Some homeowners struggling to keep up with their adjustable-rate mortgages are choosing a short-term fix that will only compound their troubles down the road, consumer protection experts say.

“We’ve had some people who are using their credit cards to cover basic living expenses so they can actually make their mortgage payments,” Rebecca Palmer, director of education for Consumer Credit Counseling Service of New Hampshire and Vermont, told the New Hampshire Sunday News. “It’s absolutely horrifying.”

“Because the thing is, they’re digging a deeper hole instead of finding a solution to the problem,” she said.

Counselors at her organization, which provides free, confidential counseling, are increasingly hearing from homeowners that they are taking cash advances on credit cards to make their monthly mortgage payments — or even contacting their mortgage companies to see whether they can pay with a credit card, Palmer said.

“Unfortunately, they don’t realize how much worse they’re going to make it for themselves,” she said.

David Deziel, director of communication and development for CCCS NH-VT, said the agency recently counseled one such family from Alton.

“Their monthly mortgage payment right now is a little over $3,100 a month, and these are folks whose household income is under $100,000,” he said. The married couple, who are in their 40s and have two children, are also paying off a home equity loan.

When the wife became ill, Deziel said, “They started making heavy use of credit cards to make ends meet.”

And by the time they came to the credit counseling agency for help, “They had almost $23,000 in outstanding credit card debt.”

Another recent client with an adjustable-rate loan had seen his mortgage payments jump from $900 a month to $1,700 a month — with a 14 percent interest rate, Deziel said.

The trend is bad news, said David Rienzo, assistant attorney general in the Consumer Protection and Anti-Trust Bureau at the AG’s office.

“If you can’t pay your normal monthly expenses and your mortgage, the smart thing to do is go get some credit counseling right away, rather than use a credit card until you not only can’t afford the mortgage but also now are stuck in over your head on a credit card as well,” Rienzo said.

Mortgage payments typically include both principal and interest, he pointed out; putting such payments onto a credit card means you’re paying interest twice.

According to Deziel, there are several “trip wires” that can increase your interest rate on a credit card, such as exceeding your credit limit or making a payment late. “That rate can jump to 28, 29, 30 percent on all of your outstanding balances,” he said.

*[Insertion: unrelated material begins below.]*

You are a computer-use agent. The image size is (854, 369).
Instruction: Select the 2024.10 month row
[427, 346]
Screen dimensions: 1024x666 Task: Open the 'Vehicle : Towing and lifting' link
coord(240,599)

According to Rienzo, credit card companies are bound by the laws of the states in which they are headquartered. And some states, including New Hampshire, do not have usury laws, so there’s no cap to the interest rates the companies based in those states can charge.

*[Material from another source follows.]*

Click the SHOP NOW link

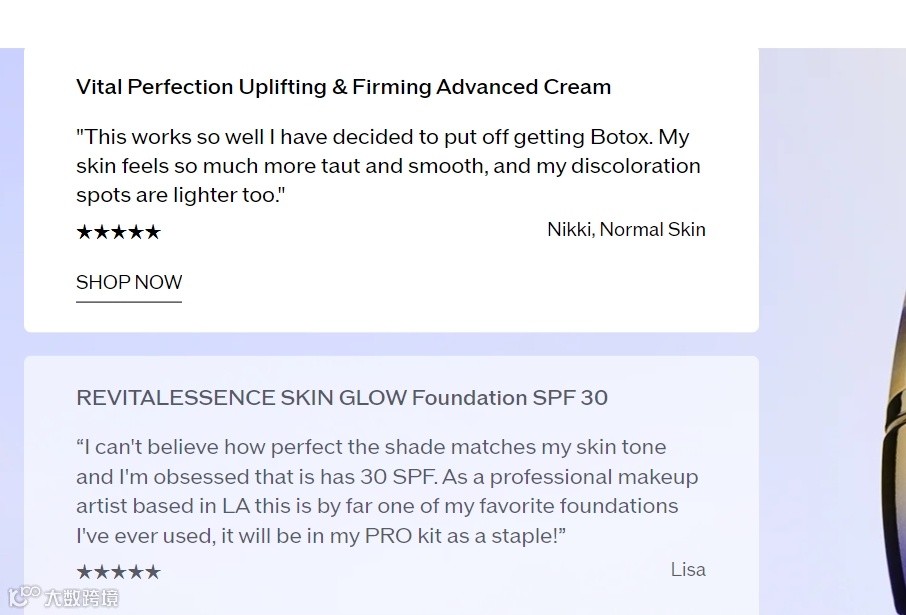point(129,283)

Taking on credit card debt will also worsen your credit score, Rienzo noted, which could increase the cost of future borrowing.

And then there’s something called “universal constructive default,” which, Rienzo explained, means if you default on one credit card, your other card companies can raise your interest rates too.

Recent changes in bankruptcy laws have also made it more difficult to walk away from credit card debt, experts say.

Dan Hebert has 23 years of banking experience, and is now president of New Hampshire Jumpstart Coalition, an all-volunteer organization dedicated to improving financial literacy for children.

Hebert noted a recent report by Mintel International Group, a consumer research company, found that credit card companies are actually pushing subprime borrowers to open new accounts.

The report found direct-mail offers from card companies to these borrowers rose 41 percent in the first half of 2007, while offers to customers with the best credit fell by 13 percent, according to published reports.

Subprime borrowers typically pay higher interest rates on credit cards because of poorer credit scores, and are more likely to only make minimum payments, which extends their card balances, Hebert said.

Deziel’s advice: “If you’re tempted to use your credit card because your mortgage payments have become too high, just stop yourself for a moment and think about what the problem is. The problem isn’t that you’re spending too much on groceries; the problem is the mortgage.”

And that’s where homeowners need to start, by contacting their mortgage companies to try to restructure their loans and avoid foreclosure, he said.

His agency can help consumers, but they need to seek help early, Deziel stressed, before the debt load becomes insurmountable.

He noted CCCS often gets calls from people whose homes have already been advertised for foreclosure auction.

“At that point, it’s too late. There really isn’t much we can do about it.”

As bad as the subprime mortgage mess has been so far, Hebert says the worst is yet to come. “The other shoe to drop will be a spike, in another 18 months, of bankruptcy filings for folks who weren’t able to hold onto those homes,” he predicted.